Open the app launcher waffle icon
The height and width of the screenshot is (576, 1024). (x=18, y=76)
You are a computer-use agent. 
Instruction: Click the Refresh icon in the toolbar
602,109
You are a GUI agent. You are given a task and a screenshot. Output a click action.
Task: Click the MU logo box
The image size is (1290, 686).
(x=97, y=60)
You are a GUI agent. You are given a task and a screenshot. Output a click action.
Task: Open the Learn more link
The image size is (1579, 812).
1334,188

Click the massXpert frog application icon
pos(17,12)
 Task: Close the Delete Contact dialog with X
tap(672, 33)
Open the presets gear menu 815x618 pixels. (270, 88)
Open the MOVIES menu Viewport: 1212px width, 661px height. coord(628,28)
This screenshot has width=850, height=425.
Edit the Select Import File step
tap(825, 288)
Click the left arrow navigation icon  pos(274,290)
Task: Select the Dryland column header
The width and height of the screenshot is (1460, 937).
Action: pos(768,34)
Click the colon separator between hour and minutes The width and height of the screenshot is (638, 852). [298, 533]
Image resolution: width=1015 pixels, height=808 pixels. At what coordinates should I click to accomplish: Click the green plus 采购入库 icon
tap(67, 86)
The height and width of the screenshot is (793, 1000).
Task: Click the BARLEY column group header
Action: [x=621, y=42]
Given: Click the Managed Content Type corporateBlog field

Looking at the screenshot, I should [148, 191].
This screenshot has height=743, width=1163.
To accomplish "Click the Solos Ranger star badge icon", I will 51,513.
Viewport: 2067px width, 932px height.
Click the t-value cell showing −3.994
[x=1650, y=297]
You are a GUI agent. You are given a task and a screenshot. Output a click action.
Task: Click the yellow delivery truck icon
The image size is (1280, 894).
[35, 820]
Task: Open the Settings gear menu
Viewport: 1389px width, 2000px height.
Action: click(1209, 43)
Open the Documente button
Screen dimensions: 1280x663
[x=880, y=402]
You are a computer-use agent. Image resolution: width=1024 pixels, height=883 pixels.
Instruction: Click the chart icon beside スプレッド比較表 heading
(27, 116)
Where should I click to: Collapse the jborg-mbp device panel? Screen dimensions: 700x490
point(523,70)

# Work task
Print, from the entries above, the line with "The width and height of the screenshot is (1460, 937).", the line with "This screenshot has height=743, width=1163." and all lines between them, exactly and with nothing else.

# Output below
The width and height of the screenshot is (1460, 937).
Action: pos(768,34)
Click the colon separator between hour and minutes The width and height of the screenshot is (638, 852). [298, 533]
Image resolution: width=1015 pixels, height=808 pixels. At what coordinates should I click to accomplish: Click the green plus 采购入库 icon
tap(67, 86)
The height and width of the screenshot is (793, 1000).
Task: Click the BARLEY column group header
Action: [x=621, y=42]
Given: Click the Managed Content Type corporateBlog field

Looking at the screenshot, I should [148, 191].
This screenshot has height=743, width=1163.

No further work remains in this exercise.